### MATERIAL PROVIDED

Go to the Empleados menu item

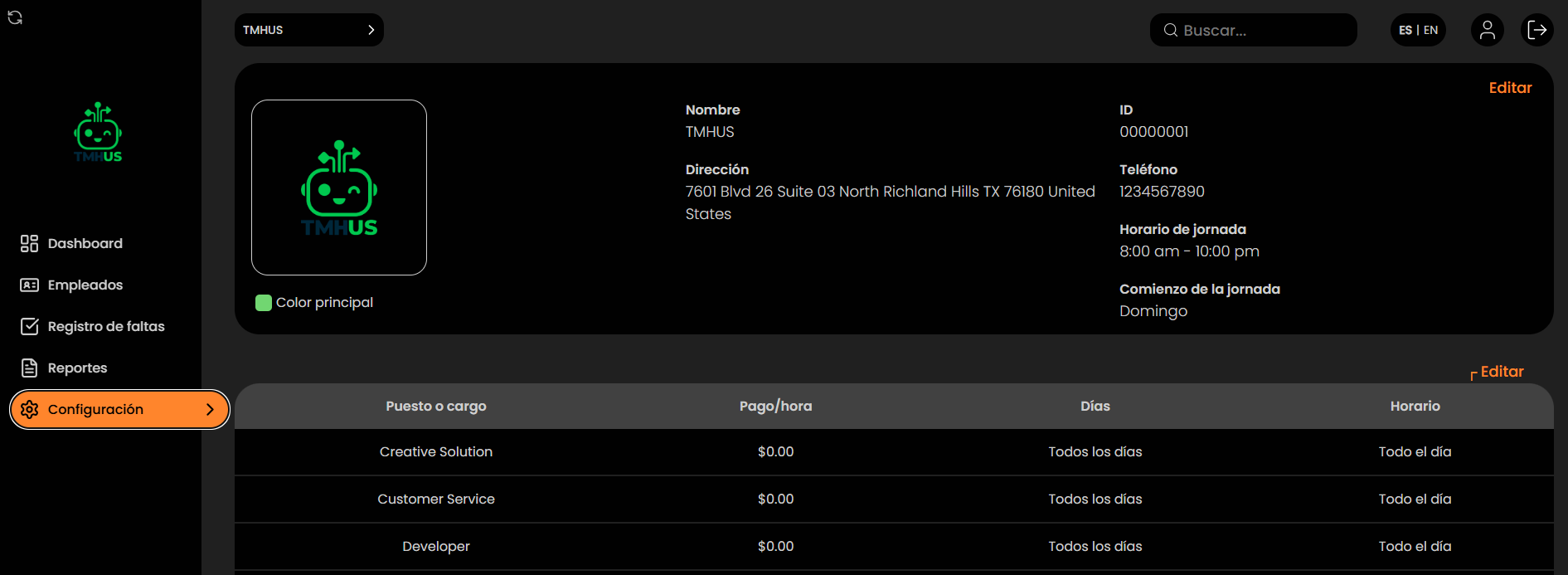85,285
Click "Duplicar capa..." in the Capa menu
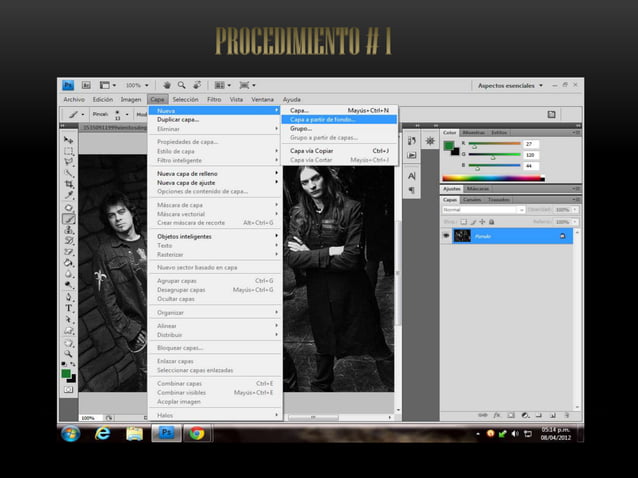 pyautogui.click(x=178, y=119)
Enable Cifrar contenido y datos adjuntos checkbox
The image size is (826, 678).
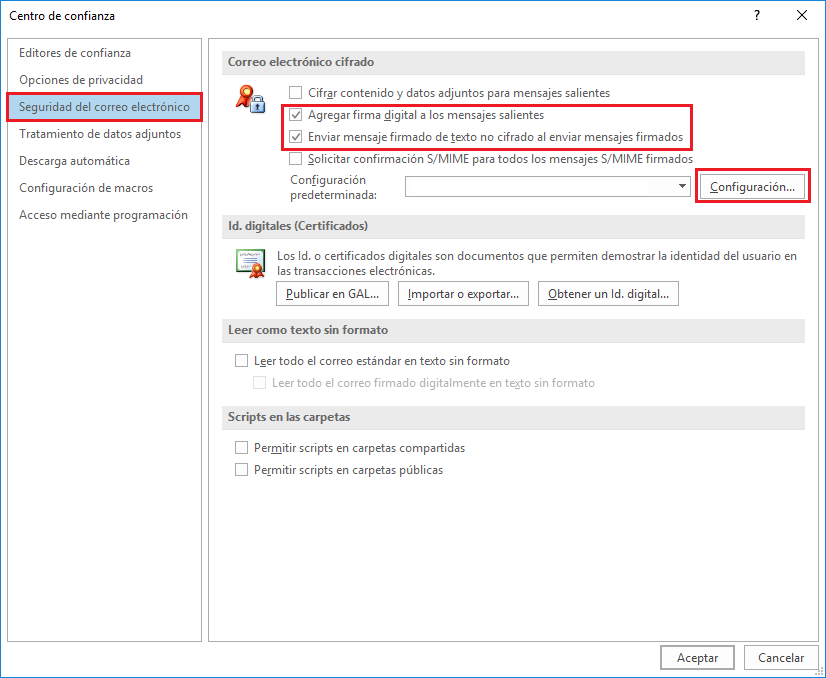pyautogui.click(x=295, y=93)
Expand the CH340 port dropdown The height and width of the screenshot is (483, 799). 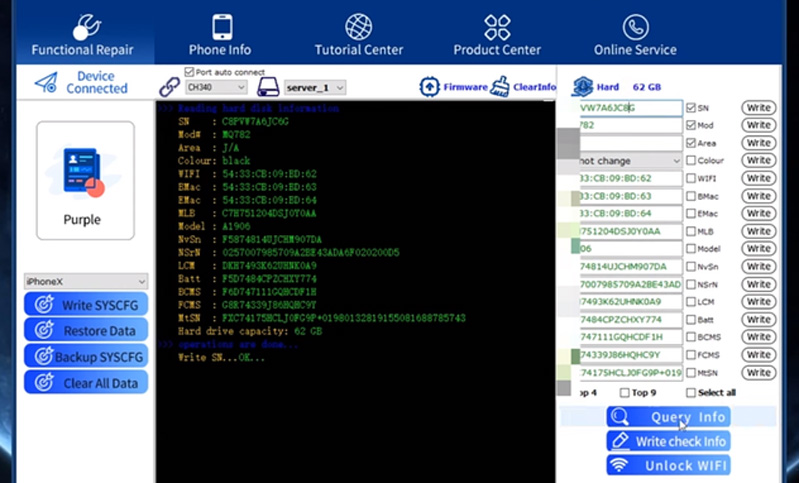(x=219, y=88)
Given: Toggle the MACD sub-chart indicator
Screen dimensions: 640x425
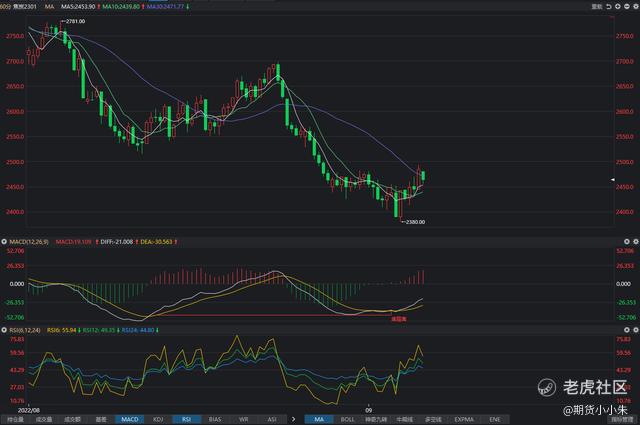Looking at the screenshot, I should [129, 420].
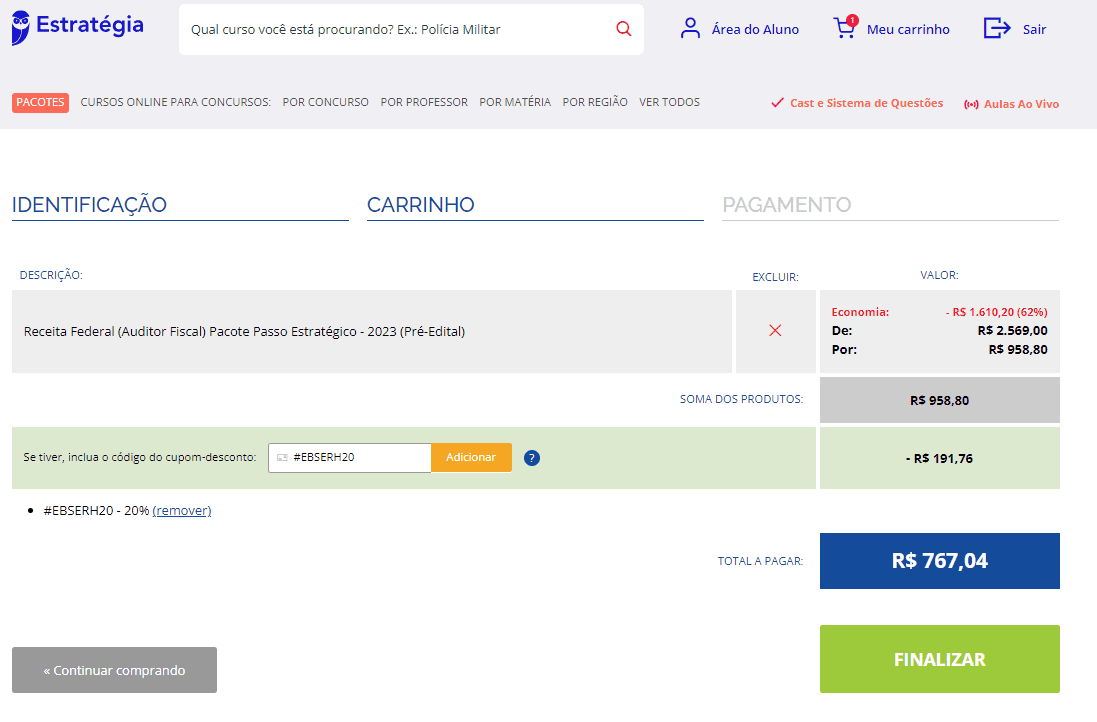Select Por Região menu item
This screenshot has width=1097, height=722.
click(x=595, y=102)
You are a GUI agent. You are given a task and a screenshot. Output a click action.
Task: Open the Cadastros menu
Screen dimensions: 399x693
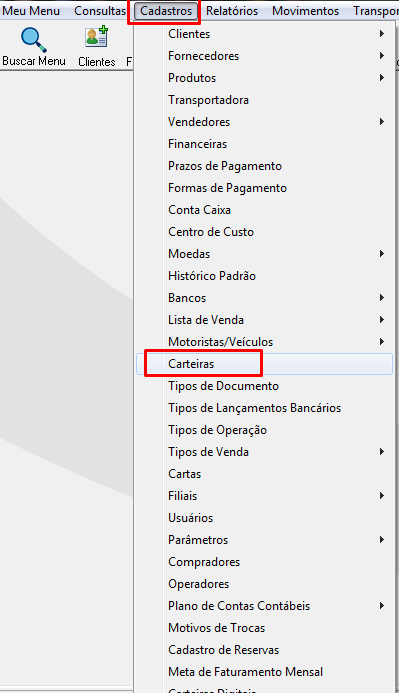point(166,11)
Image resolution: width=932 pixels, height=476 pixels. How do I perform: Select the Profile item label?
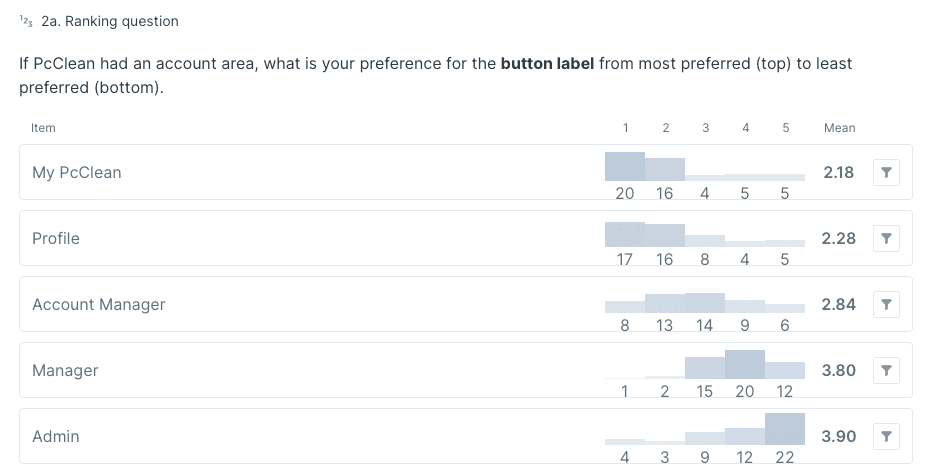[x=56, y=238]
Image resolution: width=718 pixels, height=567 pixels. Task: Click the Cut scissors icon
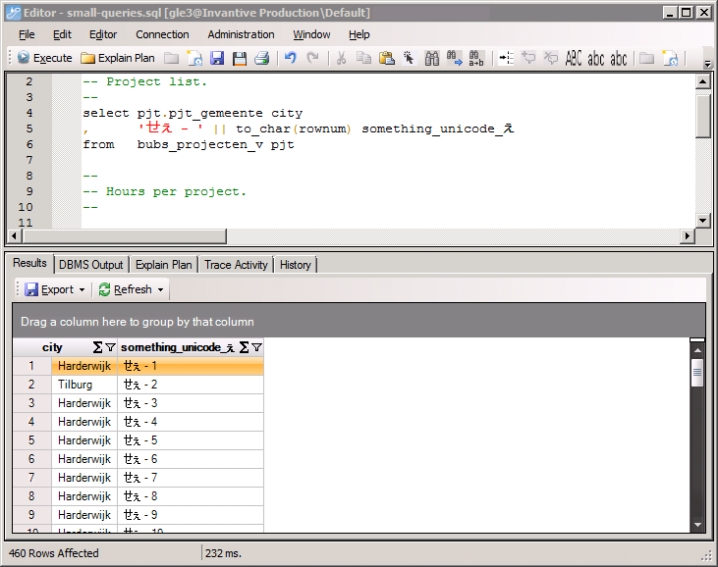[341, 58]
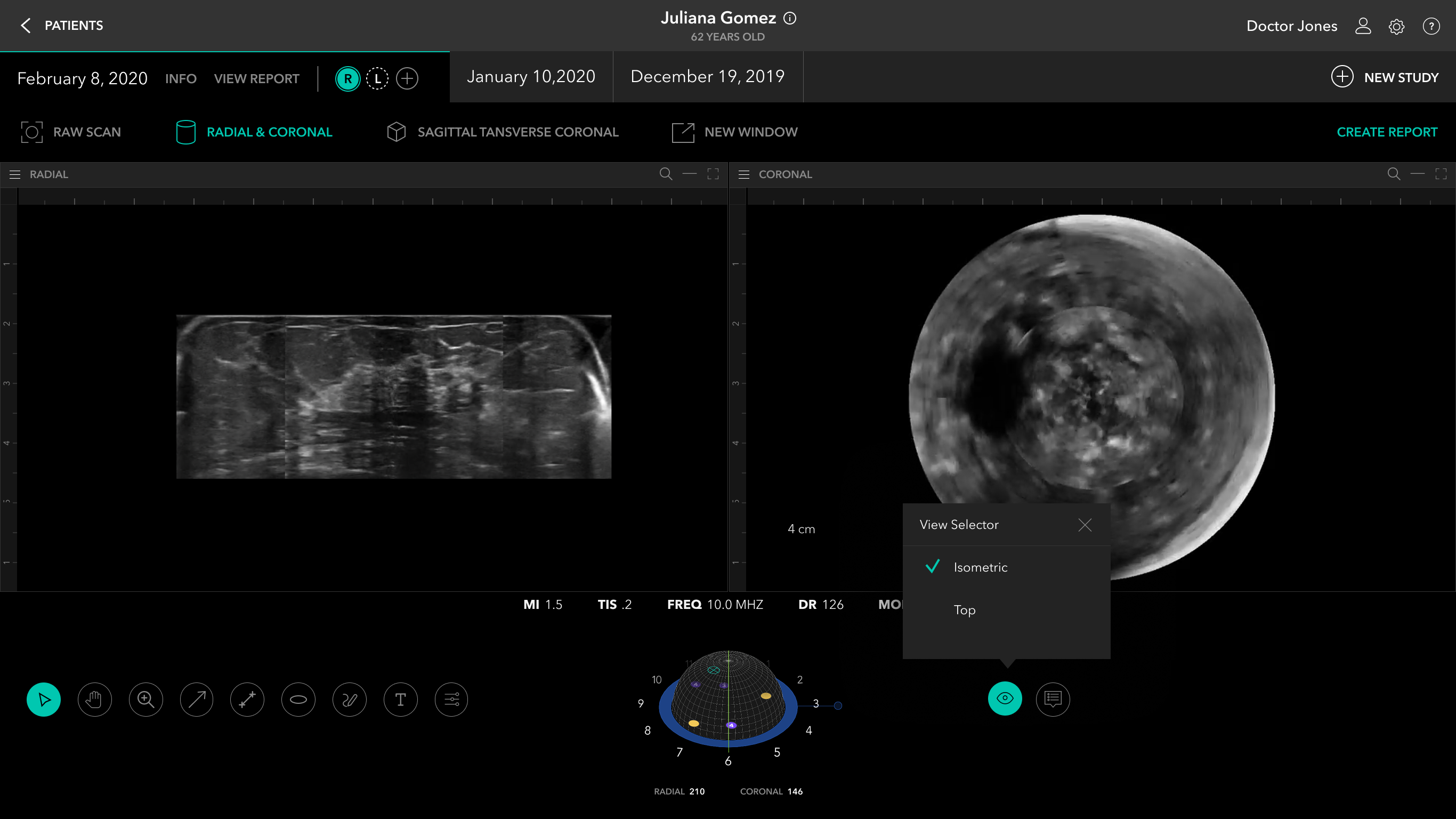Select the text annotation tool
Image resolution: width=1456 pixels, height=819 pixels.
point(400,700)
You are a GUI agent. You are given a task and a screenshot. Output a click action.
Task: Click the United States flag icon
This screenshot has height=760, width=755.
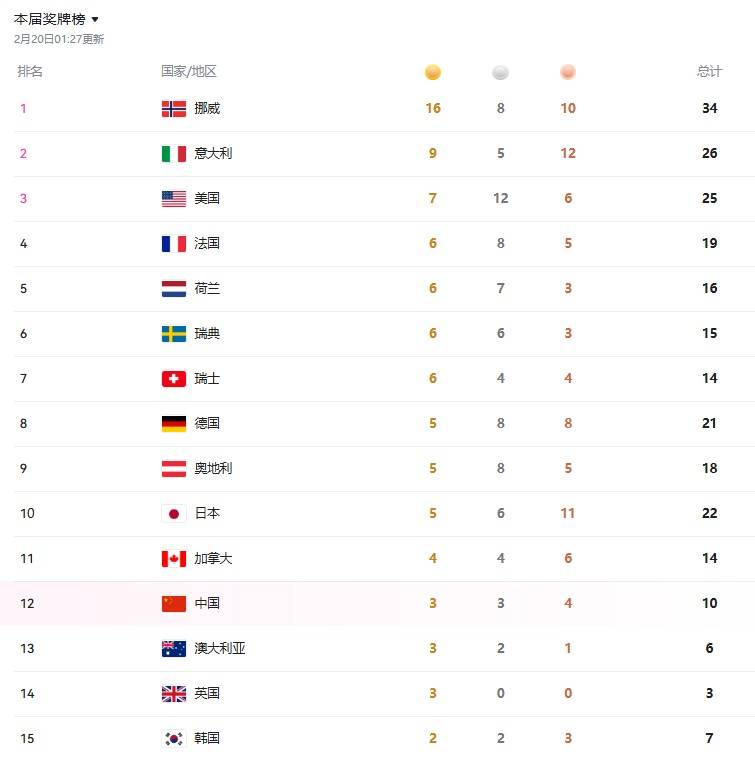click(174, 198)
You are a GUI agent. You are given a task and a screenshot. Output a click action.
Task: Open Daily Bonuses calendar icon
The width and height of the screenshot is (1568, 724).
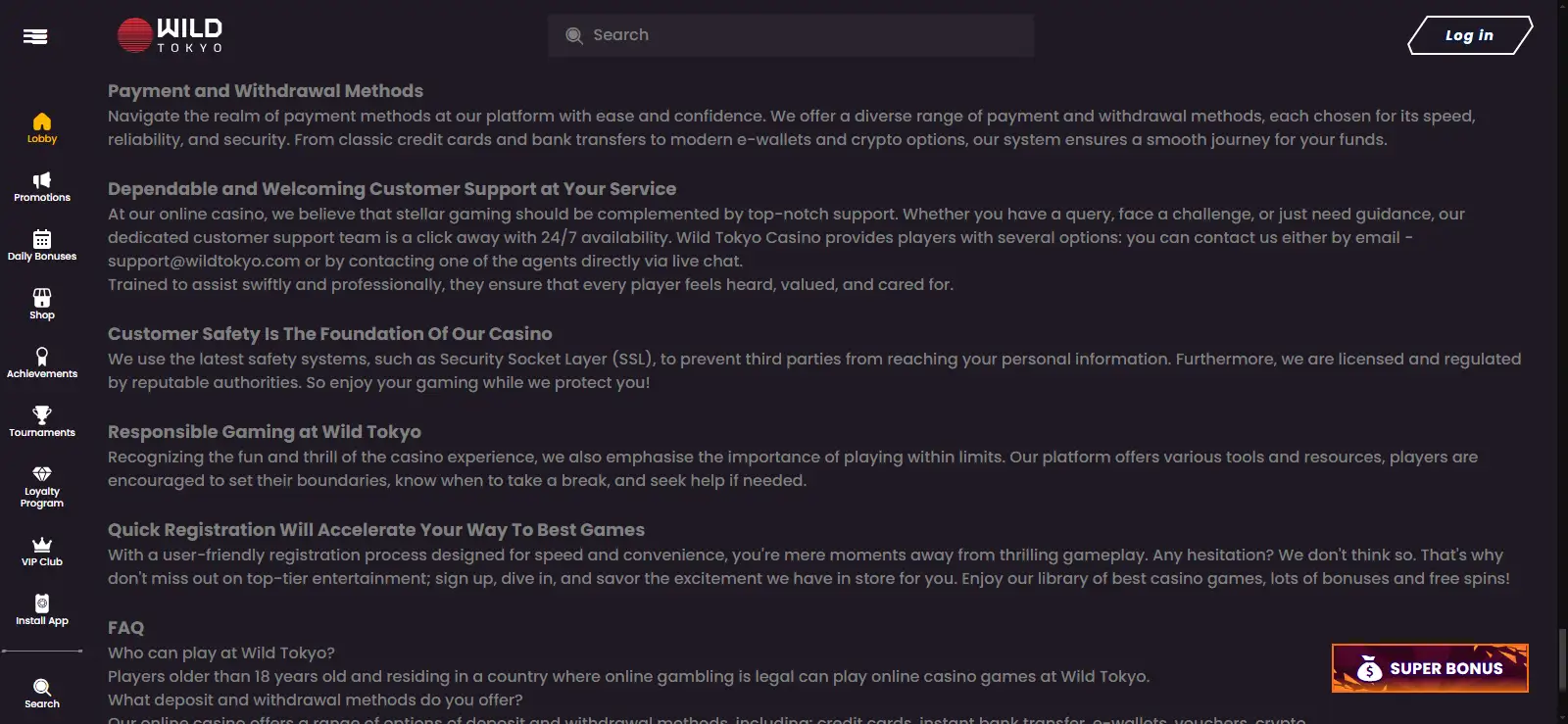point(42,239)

### TASK STATEMENT
Reproduce the items word for word from the line with "Image resolution: width=932" to the line with "click(174, 198)", both included. Leave the pictures out.

### RESPONSE
Image resolution: width=932 pixels, height=476 pixels. How do I perform: Select the Profile item label?
[x=56, y=238]
Image resolution: width=718 pixels, height=567 pixels. Task: Click the Cut scissors icon
[341, 58]
Select the text annotation tool
Image resolution: width=1456 pixels, height=819 pixels.
point(400,700)
You are a GUI agent. You are given a task and a screenshot. Output a click action.
Task: Click the United States flag icon
This screenshot has height=760, width=755.
click(174, 198)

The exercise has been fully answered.